8% per year annual percentage rate becomes .08 annual interest rate.


in your example, this is how it works.


the formula if f = p  * (1 + 4) ^ n


p = $5000.


this is the present amount that you have to invest.


r = .08 / 2 = .04


this is the annual percent of 8%, divided by 100 to turn it into a rate, and then divided by the number of compounding periods per year, which is 2.


n = 7 * 2 = 14


this is the number of years multiplied by the number of compounding periods per year.


your formula of:


f = p * (1+r) ^ n becomes:


f = 5000 * (1.04) ^ 14


you solve for f to get:


f = 8658.382238


This can be rounded to the number of decimal places required by your problem.

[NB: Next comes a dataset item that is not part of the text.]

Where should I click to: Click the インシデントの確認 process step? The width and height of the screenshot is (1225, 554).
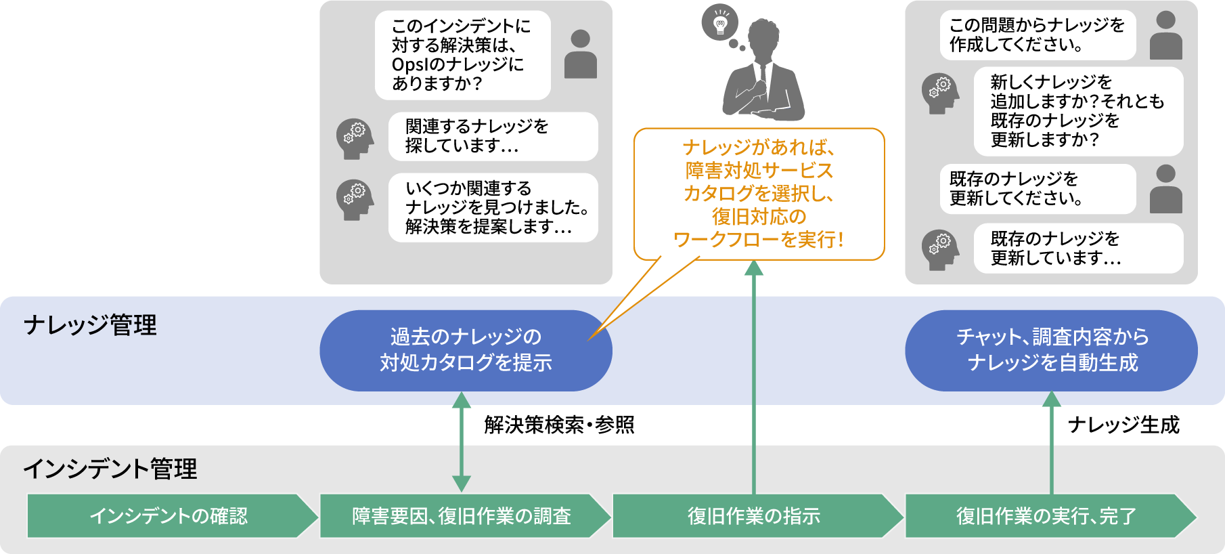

If to the nearest dollar, then 8658.
If to the nearest tenths of a dollar, then 8658.4
If to the nearest penny, then 8658.38


the key thing you need to understand is time periods.


The compound interest formula works on time periods.
The time periods are different, depending on the number of compounding periods per year.


The number of time periods in your problem would have been different, depending on the compounding periods per year.


for example:


if the compounding periods were monthly, then the interest rate (r) would have been .08 / 12 and the number of time periods (n) would have been 7 * 12.


if the compounding periods were quarterly, then the interest rate would have been .08 / 4 and the number of time periods would have been 7 * 4.